"herkesin inandığı bir şey var bu .mına kodugumun hayatında, benimki de sensin..."
6 Aralık 2007 Perşembe
Quentin Tarantino ve Suç Filmlerine Bakış
İnsanlar tuhaf bir şekilde çağlar öncesinden beri şiddet gösterilerine ilgi duymuşlar (Antik Roma veya eski Fransa’da giyotin gösterileri) ve haz almışlardır, bir anlamda da içlerindeki nefreti bastırmaya çalışmışlardır. Şiddetin beyaz perdeye yansımasıyla da her zaman seyirci bulmuş ve izlenilmeyi başarmıştır. Sinemada tabi yönetmenden yönetmene şiddetin sunumu farklılık göstermiştir ki Quentin Tarantino nerdeyse bir çığır açarak kitleleri etkileyebilmiştir.
Klasik gangster filmleriyle başlayan suç filmleri “kara film” (film noir) denilen türün doğuşuyla birlikte bambaşka bir hal almıştır. Gangster filmlerindeki tekdüzelik yerini savaşın ve sosyal durumun değişimlerini, özellikle de kadının yeri ve getirilerini bünyesinde barındıran kara filme bırakmıştır. Cinayet ve şiddet tüm zamanlarda bu türün can damarı olmuştur ve günümüzde de kanlı sahneler daha da artarak devam etmektedir. Bütün bu suç öğeleri aslında Amerikan toplumunun şiddet eğilimi ve suçlarda artışın yani toplumun aynası olmuştur denebilir. Tarantino’nun filmleri ise dış gerçeklikten çok düşgücünü yansıtmaktadır.

■ Sağlanan veriler
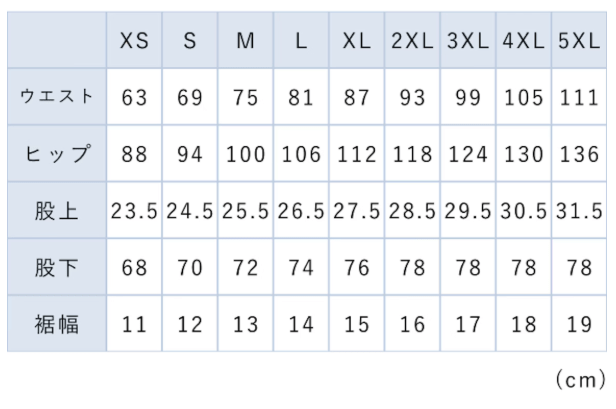Click the ウエスト row label
This screenshot has height=409, width=616.
pos(58,98)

■ Verilen görev 1
Tarantino ve suç filmleri üzerine olan yazıda adı geçen film türlerini sırala.
■ Verilen görev 2
Tarantino ve suç filmleri üzerine olan yazıyı kaldığı yerden devam ettir.
Bu veriler başka bir kaynaktan geliyor.

■ Sonuç 1
Suç filmleri, gangster filmleri, kara film (film noir)

■ Sonuç 2
Öncelikle kendisinin ve filmlerinin hastası olduğum Quentin
Tarantino’yu hafiften tanıyalım;
1963 doğumlu yönetmen,senarist,yapımcı ve oyuncu. Kendi tarzını yaratan ve kabul ettiren nadir adamlardan. Filmlerinde kaybetmiş ve görülmeyen kişileri suç unsurlarıyla harmanlayıp yaşamda önemli kılmak en temel işidir. Tabi bunları yaparken bazen aşırı kanlı işlere imza atsa bile bunu nerdeyse şiirselleştirerek rahatsızlıktan öte zevkle izlenmesini sağlıyor. Ayrıca bunların yanında filmlerinin en büyük özelliklerinden olan ince esprileri de asla unutmuyor. Bütün bunlar da doğal olarak onu Amerikan Bağımsız Sineması’nın en marjinal kimliklerinden biri yapıyor.
Hiçbir filminde aman ben şunu anlatayım, şu konuyu dayatayım ya da felsefik şeyler peşinde koşayım diyen bir yönetmen değil
Quentin ağabeymizin sinema hayatına belki de etki eden şeylere bakacak olursak;
• İlk senaryosunu 14 yaşında yazmıştır
• 15 yaşındayken Elmore Leonard’ın “The Switch” romanını çalarken yakalandı ve onu eve teslim eden polis ilk suçu olduğu için sadece uyarmakla yetindi ama Tarantino daha sonra geri döndü ve aynı kitabı yeniden çaldı. Bu olay kitap Pulp Fiction’ın kaynağıdır aynı zamanda.
• Rivayet değildir: Pussycats adlı seks sinemasında yer göstericilik yaptı.
• Çalıştığı video dükkanı kapandığında, stokları Tarantino satın aldı.
FİLMOGRAFİSİ
Aktör olarak yer aldığı bazı filmler
*From Dusk Till Dawn
*Four Rooms
*Desperado
*Pulp Fiction
*Reservoir Dogs
Yazar olduğu bazı filmler
*Kill Bill
*Jackie Brown
*Pulp Fiction
*Natural Born Killers
*Reservoir Dogs
Yapımcı olduğu bazı filmler
*Kill Bill
*Four Rooms
*Killing Zoe
*Past Midnight
Yönetmen…
*Death Proof
*Kill Bill
*Jackie Brown
*Pulp Fiction
*Reservoir Dogs
*My Best Friend’s Birthday
\kaynak: Bir Quentin Tarantino ve bizzat ferdinand izlenimleri
Kaydol:
Kayıt Yorumları (Atom)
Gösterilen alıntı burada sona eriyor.